History lesson over.

What has transpired during the past 400 years or so is not so much of an amalgamation of three nations into one entity, but sort of a grudging mesalliance of cultures, with much of the working-aged populations of the lesser two countries of the triumvirate descending at one time or the other on the metropolis of London in search - what else? - of work. The three nations, combined, came to be referenced under the blanket title of 'British.' And although the Welsh and Scots, at various times, have given the nation of Great Britain the odd Prime Minister (Lloyd George and Ramsay McDonald come to mind) and even the Queen Mother (a Scot, for all intents and purposes), they, themselves, have managed to retain their own cultural identities, distinctly different to that of the English.

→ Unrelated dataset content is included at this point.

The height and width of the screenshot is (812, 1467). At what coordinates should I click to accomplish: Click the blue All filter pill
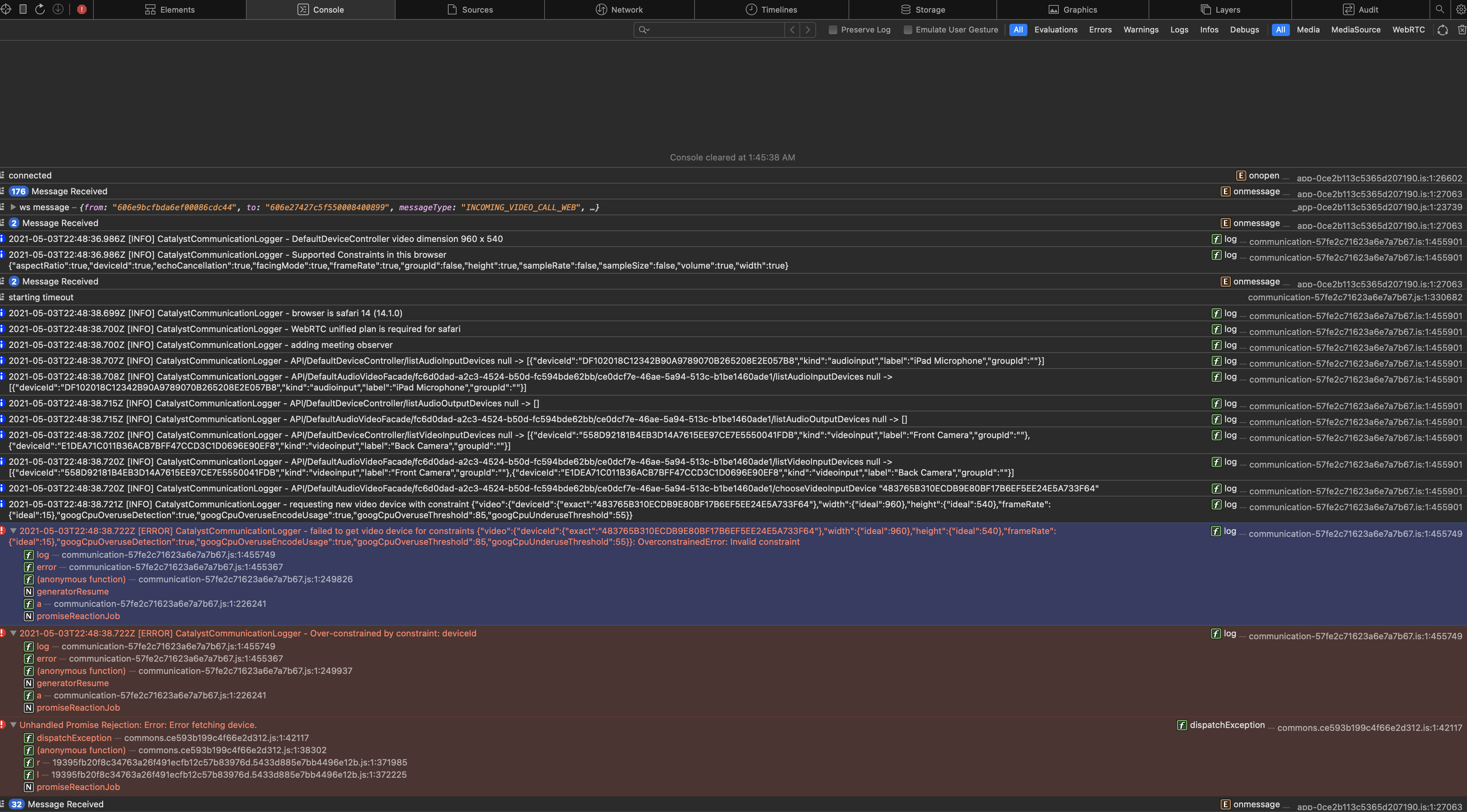pyautogui.click(x=1018, y=30)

The Scots wear the kilt - well, the men do and with nothing underneath (commonly referred to as 'going commando'), they have their Highland dances, and in the Highlands in some areas, Gaelic is spoken. In January, they celebrate the birthday of their much-loved poet Robert Burns in an evening of poetry and excessive drink. Such is the popularity of this event that Burns's Nights are celebrated by Scots descendents the world over, from the US to India to the wilds of Tasmania. They celebrate the day of their patron saint, Saint Andrew, every November 30th. They still live by the code of the clan, with each clan having an individual identifying kilt. Religion still plays a part in the lives of the Scots, if only to radge up a street-fighting fever pitch after Glasgow's two soccer teams - the Catholic Celtic and the Protestant Rangers - play each other in a local derby. The Scots even have their own flag: a white cross on a blue background.

The Scots are fiercely Scottish and want 'nae part of the Sassenachs (the English)', and their most vocal proponents are no less than Billy Connolly and Sir Sean Connery (who wants an independent Scotland, lives in an offshore tax haven and wasn't averse to taking a knighthood off the English Queen).

At the moment, it's 1-0 to the Scots because the last two British Prime Ministers have hailed from that part of the country, and whilst the Scots have their own separate Parliament, they can and do sit in the main Parliament in Westminster.

The Welsh, also, have retained their cultural identity and their language. Go to Wales and all the road signs are in English and Welsh. Welsh is widely spoken and is taught in most schools. They're a nation of poets (Dylan Thomas), of bards and minstrels (the late Sir Harry Secombe, Ivor Novello, Shirley Bassey and Sir Tom Jones) and immensely talented (and sexy) dramatic actors (the late Richard Burton and Sir Anthony Hopkins). Their patron saint, Saint David, has March 1st as his holiday.

And they, also, have a separate Parliament, but - yes - can and do sit in the National one.

All this 'separate but equal' (sound familiar?) status is a recent one, bestowed upon these separate but equal entities by the recent Labour government of Tony Blair, after years of fruitless lobbying for devolution by Scotland and Wales. Indeed, Scotland's long had a bit of a Texas moment, in wanting to separate entirely from anything whatsoever to do with England.

And so that leaves the English.

Pity the English, for they no longer know who they are.

In the years since the last vestiges of the old Empire crumbled into the modern and loosely-knit concept of the Commonwealth, their singular national identity has been more than somewhat eroded.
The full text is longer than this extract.